■ Exercise ■
Where the listing below has a line with "W pełni automatyczne", write out exactly that line and every line after it, stopping after the line with "Rozmawiaj Teraz. (22, 68)".

■ Data for analysis ■
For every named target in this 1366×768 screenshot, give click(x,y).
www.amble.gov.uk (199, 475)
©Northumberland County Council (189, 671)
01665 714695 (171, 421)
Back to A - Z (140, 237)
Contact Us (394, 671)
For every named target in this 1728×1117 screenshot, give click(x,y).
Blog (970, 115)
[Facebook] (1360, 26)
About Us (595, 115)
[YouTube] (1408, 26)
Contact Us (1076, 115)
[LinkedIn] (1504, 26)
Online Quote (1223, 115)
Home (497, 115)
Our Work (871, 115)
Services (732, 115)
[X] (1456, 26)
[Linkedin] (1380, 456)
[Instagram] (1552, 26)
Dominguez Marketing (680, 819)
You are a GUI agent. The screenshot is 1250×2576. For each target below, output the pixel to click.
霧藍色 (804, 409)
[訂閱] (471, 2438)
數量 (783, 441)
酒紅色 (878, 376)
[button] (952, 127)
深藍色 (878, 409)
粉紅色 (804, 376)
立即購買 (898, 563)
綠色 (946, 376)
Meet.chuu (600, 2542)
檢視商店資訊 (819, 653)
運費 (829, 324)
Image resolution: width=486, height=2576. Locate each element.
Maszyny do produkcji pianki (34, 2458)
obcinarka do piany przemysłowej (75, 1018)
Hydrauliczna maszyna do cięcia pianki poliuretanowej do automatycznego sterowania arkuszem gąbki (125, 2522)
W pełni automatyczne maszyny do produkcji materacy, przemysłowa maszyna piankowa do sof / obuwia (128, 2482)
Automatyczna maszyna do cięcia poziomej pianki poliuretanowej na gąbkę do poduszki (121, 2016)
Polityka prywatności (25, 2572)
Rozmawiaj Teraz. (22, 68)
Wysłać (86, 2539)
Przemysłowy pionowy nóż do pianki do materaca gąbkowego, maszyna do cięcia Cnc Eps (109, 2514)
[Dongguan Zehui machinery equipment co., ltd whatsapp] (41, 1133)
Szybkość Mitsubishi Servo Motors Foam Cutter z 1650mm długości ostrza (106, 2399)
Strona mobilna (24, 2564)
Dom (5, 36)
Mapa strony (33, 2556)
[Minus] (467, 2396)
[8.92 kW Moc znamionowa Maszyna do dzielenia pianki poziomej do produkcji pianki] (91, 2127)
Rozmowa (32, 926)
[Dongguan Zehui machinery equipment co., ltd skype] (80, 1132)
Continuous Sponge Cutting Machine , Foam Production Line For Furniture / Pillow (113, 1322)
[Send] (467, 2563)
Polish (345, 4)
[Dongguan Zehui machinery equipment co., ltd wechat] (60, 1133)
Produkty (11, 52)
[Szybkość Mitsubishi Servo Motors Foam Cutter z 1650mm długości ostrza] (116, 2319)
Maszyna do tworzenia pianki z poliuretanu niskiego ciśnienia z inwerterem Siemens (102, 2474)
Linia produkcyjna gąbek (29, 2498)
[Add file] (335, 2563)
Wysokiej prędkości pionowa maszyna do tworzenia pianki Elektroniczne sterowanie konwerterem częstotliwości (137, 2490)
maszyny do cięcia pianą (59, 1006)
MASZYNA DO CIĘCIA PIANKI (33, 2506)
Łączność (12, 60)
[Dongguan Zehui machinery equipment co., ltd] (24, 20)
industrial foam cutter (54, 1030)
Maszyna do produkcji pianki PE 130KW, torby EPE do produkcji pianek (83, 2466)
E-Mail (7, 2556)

■ Written response ■
W pełni automatyczne maszyny do produkcji materacy, przemysłowa maszyna piankowa do sof / obuwia (128, 2482)
Automatyczna maszyna do cięcia poziomej pianki poliuretanowej na gąbkę do poduszki (121, 2016)
Polityka prywatności (25, 2572)
Rozmawiaj Teraz. (22, 68)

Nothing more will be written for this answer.